Question

An element forms CCP lattice. If the length of its core of unit cell is 408.6 pm, then calculate the density of the element. (Atomic weight = 107.9 u)

Hint:

For CCP lattice, there are 4 atoms per unit cell, and the density can be calculated using atomic weight and unit cell volume.

Answer 1

Step 1: Understanding CCP Lattice.
A cubic close-packed (CCP) unit cell contains 4 atoms. The edge length of the unit cell is given as 408.6 pm (1 pm = \( 10^{-12} \) m).

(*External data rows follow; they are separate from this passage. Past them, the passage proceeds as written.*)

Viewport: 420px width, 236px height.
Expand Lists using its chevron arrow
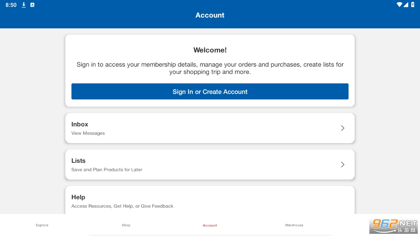342,164
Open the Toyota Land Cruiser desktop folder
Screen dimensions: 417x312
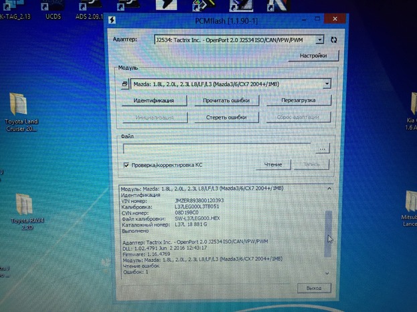tap(19, 107)
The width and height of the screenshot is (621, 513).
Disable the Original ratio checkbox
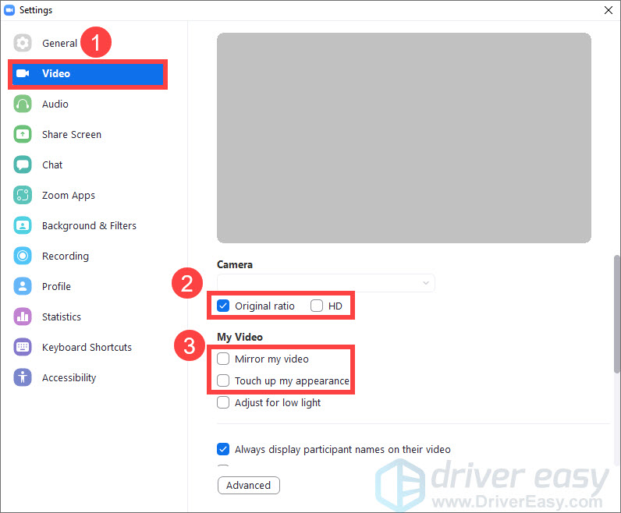coord(223,306)
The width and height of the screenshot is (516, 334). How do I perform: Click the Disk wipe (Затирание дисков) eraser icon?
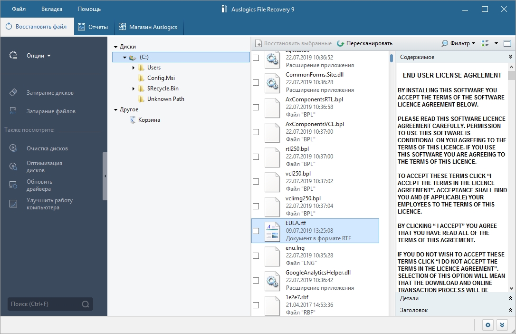click(x=13, y=92)
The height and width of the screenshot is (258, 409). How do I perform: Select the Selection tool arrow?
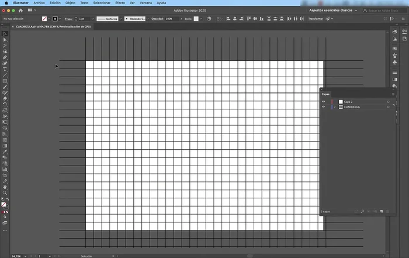[5, 34]
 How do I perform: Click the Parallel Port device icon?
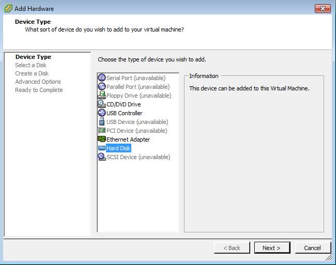(102, 87)
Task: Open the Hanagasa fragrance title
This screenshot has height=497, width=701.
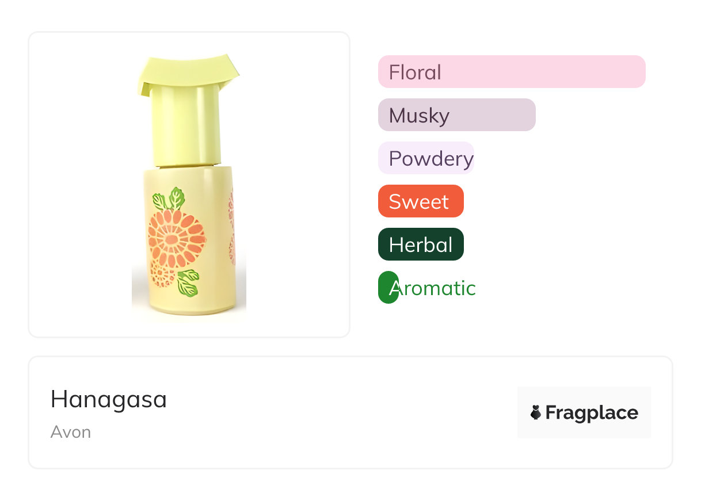Action: point(109,399)
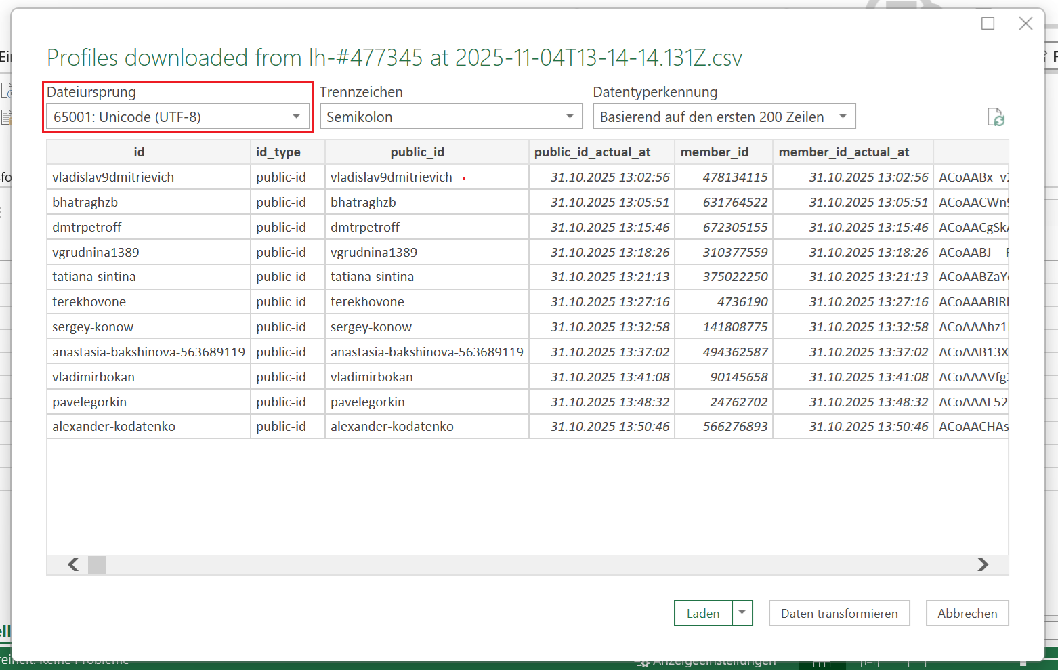Maximize the import dialog window

pyautogui.click(x=988, y=24)
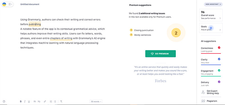Underline the text with the U icon
This screenshot has width=225, height=105.
tap(29, 101)
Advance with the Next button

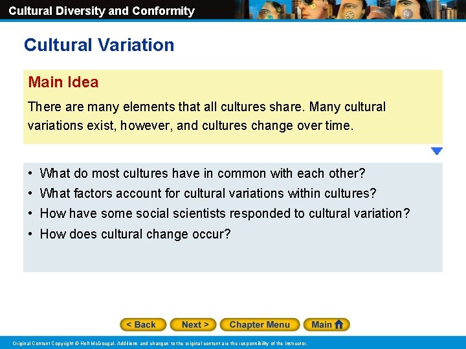coord(195,324)
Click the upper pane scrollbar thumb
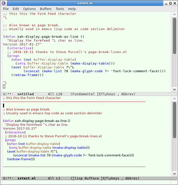The width and height of the screenshot is (178, 185). 175,36
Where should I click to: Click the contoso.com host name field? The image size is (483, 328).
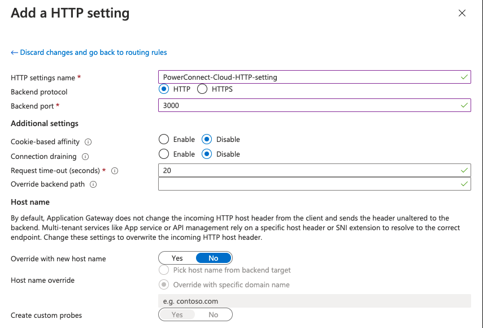click(314, 301)
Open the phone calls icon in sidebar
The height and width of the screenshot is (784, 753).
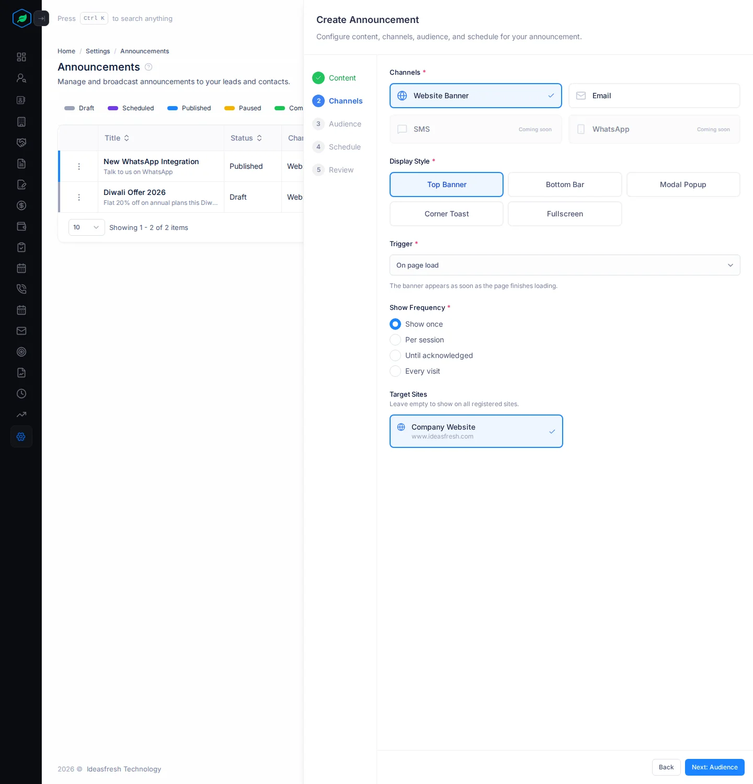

Step 2: Volume of Unit Cell.
The volume of the unit cell can be calculated using the formula: \[ \text{Volume of unit cell} = a^3 \] where \( a \) is the edge length of the unit cell. Given that \( a = 408.6 \, \text{pm} = 408.6 \times 10^{-12} \, \text{m} \), we can calculate the volume of the unit cell: \[ V = (408.6 \times 10^{-12})^3 = 6.8 \times 10^{-29} \, \text{m}^3 \] Step 3: Mass of Unit Cell.
The mass of the unit cell is given by the formula: \[ \text{Mass of unit cell} = \frac{\text{Atomic weight}}{\text{Avogadro's number}} \times \text{number of atoms in the unit cell} \] Given that the atomic weight is 107.9 u, Avogadro's number is \( 6.022 \times 10^{23} \, \text{atoms/mol} \), and there are 4 atoms in the unit cell, we get: \[ \text{Mass of unit cell} = \frac{107.9}{6.022 \times 10^{23}} \times 4 = 7.17 \times 10^{-23} \, \text{g} \] Step 4: Calculate the Density.
The density is given by the formula: \[ \text{Density} = \frac{\text{Mass of unit cell}}{\text{Volume of unit cell}} \] Substituting the values: \[ \text{Density} = \frac{7.17 \times 10^{-23}}{6.8 \times 10^{-29}} = 8.2 \, \text{g/cm}^3 \] Step 5: Conclusion.
Hence, the correct answer is (B) 8.2 g cm$^{-3}$.